**Your objective:** The expected output is exactly the lines below, starting at the line with "Open the SITE CONTENT section" and ending at the line with "Given: Open the chat panel icon", both included; no other line belongs in it.
[Given information — start]
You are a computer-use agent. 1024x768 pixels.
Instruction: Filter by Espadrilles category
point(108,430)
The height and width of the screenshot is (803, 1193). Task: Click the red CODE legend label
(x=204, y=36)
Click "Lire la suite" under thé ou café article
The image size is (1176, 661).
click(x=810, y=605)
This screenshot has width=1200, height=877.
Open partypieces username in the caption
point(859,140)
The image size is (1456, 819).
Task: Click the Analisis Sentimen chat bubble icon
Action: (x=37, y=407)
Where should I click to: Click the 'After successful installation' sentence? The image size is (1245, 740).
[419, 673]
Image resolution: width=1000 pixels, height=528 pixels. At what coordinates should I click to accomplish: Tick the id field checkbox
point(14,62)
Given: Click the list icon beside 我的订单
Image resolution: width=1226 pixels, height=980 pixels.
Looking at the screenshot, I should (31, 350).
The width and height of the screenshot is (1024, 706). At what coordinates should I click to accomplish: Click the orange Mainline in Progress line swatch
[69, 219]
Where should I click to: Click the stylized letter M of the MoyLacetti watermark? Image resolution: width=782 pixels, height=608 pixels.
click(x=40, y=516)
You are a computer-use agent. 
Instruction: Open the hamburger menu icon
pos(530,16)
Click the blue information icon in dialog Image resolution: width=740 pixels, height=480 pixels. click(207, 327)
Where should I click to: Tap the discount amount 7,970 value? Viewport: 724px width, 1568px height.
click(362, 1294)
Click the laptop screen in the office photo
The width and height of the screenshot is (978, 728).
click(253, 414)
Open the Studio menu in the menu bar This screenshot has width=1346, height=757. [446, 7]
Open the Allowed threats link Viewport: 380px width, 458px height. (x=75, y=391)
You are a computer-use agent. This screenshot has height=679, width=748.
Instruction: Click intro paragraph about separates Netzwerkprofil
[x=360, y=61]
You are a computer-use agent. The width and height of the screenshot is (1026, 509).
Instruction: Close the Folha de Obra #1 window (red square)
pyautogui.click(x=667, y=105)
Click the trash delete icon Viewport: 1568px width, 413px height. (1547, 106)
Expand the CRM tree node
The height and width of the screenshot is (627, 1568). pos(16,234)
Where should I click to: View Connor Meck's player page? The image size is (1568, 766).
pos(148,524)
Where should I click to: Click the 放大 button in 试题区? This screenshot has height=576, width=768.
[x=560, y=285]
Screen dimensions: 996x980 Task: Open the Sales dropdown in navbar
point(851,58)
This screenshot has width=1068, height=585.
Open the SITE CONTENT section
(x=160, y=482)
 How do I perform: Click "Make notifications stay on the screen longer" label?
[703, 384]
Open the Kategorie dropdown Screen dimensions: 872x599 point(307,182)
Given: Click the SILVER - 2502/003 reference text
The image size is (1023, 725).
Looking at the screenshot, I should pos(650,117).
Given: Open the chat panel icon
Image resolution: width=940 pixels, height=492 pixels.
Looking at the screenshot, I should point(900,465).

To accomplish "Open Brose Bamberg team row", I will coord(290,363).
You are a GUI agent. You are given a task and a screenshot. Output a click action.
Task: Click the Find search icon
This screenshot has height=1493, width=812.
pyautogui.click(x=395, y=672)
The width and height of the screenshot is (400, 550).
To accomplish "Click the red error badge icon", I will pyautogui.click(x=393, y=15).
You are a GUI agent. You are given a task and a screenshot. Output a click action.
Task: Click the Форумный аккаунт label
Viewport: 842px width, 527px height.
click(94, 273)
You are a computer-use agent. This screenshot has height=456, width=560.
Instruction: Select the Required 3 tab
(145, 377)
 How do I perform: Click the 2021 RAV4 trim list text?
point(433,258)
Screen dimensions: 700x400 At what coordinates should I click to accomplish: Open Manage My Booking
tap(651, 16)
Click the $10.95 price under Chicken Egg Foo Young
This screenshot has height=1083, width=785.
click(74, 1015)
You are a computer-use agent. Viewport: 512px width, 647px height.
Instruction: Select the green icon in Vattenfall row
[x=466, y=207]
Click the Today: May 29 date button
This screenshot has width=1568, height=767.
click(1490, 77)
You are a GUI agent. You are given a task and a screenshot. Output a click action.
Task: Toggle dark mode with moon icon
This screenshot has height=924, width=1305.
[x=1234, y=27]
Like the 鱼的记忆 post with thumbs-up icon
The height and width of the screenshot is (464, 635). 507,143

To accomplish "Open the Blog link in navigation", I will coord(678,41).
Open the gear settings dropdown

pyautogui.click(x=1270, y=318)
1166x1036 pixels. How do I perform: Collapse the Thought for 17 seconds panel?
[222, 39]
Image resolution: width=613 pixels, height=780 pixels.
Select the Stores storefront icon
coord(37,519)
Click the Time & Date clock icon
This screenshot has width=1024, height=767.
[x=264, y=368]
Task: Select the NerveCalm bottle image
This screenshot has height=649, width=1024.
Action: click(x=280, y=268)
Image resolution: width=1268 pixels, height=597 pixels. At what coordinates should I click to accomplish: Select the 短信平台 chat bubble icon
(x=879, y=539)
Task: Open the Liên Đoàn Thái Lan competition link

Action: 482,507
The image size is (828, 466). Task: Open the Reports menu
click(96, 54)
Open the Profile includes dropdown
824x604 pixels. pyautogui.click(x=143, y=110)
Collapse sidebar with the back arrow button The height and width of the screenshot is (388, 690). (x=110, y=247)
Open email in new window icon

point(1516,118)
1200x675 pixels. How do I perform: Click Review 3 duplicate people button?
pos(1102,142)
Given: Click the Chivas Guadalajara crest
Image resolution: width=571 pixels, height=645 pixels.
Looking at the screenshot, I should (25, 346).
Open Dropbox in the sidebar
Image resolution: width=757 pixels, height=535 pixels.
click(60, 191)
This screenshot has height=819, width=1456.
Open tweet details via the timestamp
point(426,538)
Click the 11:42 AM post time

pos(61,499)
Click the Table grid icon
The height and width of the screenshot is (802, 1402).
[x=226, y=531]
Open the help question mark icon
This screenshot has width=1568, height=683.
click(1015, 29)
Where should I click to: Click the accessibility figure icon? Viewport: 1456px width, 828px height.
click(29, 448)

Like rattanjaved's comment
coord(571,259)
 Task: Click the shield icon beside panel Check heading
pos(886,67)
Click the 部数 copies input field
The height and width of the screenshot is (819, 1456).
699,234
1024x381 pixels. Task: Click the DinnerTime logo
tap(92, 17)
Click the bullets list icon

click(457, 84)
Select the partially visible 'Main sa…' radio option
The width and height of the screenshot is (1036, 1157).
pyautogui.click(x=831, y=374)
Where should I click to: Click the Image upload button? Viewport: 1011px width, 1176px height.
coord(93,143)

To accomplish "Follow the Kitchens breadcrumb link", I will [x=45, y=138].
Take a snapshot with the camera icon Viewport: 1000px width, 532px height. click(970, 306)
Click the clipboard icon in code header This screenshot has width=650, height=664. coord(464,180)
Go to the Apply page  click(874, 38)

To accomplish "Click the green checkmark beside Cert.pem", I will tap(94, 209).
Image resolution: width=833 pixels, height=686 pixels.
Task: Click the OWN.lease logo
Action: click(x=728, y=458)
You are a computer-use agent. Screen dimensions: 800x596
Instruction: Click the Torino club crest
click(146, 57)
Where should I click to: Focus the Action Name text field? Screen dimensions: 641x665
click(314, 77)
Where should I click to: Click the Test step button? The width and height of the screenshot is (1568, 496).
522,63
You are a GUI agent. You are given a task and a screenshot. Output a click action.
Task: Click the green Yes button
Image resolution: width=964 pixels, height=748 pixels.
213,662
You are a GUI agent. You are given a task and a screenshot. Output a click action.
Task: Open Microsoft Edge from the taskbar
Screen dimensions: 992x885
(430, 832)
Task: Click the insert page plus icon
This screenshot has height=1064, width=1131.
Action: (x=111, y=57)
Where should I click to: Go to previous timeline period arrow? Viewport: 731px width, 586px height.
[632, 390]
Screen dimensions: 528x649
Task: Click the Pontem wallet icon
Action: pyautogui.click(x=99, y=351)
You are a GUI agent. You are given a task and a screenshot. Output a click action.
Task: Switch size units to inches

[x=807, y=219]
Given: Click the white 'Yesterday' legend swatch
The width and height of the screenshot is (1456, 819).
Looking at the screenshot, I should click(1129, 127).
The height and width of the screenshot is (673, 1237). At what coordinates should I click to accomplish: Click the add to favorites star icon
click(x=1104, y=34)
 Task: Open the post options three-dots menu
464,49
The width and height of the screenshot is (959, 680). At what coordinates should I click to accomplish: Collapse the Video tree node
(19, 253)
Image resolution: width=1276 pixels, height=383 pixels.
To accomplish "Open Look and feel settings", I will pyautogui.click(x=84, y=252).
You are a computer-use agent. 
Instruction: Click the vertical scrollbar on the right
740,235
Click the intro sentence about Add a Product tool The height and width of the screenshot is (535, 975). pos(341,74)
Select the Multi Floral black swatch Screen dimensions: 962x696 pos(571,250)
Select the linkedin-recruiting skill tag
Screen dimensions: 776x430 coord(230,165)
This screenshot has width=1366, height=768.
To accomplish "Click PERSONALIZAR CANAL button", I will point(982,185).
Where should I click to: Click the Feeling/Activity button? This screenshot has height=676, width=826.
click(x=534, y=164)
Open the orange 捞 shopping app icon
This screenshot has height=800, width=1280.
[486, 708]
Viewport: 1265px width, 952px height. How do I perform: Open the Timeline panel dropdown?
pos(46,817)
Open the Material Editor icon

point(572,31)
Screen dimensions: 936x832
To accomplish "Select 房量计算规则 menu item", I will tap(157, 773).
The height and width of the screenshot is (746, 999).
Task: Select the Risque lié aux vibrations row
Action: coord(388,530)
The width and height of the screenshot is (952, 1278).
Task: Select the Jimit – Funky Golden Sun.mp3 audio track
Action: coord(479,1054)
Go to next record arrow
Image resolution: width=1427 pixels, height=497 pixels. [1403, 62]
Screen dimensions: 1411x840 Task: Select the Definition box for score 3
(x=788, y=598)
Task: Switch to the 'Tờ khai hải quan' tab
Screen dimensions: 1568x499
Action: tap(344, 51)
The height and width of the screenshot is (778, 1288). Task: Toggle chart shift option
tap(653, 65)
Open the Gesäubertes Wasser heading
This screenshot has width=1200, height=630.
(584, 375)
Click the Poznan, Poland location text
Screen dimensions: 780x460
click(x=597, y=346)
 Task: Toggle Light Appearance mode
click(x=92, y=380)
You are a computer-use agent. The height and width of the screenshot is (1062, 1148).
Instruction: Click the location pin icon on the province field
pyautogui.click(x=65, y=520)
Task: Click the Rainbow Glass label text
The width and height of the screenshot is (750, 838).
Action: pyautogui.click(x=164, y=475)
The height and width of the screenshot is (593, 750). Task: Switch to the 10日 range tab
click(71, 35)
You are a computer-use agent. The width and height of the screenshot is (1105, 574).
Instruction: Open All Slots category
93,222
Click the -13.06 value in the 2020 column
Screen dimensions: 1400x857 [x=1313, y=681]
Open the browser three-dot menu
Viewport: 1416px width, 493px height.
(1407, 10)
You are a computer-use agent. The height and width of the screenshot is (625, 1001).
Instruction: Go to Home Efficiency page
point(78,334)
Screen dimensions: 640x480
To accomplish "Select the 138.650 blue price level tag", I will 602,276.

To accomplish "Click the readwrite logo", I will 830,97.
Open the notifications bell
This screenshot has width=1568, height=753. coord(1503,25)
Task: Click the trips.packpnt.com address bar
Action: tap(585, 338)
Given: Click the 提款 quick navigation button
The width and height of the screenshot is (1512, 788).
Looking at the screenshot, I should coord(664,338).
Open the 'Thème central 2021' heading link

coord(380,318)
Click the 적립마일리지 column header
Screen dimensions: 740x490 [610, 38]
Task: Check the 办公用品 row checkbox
[Given information — finish]
**Solution to this exercise:**
Open the SITE CONTENT section
(x=160, y=482)
 How do I perform: Click "Make notifications stay on the screen longer" label?
[703, 384]
Open the Kategorie dropdown Screen dimensions: 872x599 point(307,182)
Given: Click the SILVER - 2502/003 reference text
The image size is (1023, 725).
Looking at the screenshot, I should pos(650,117).
Given: Open the chat panel icon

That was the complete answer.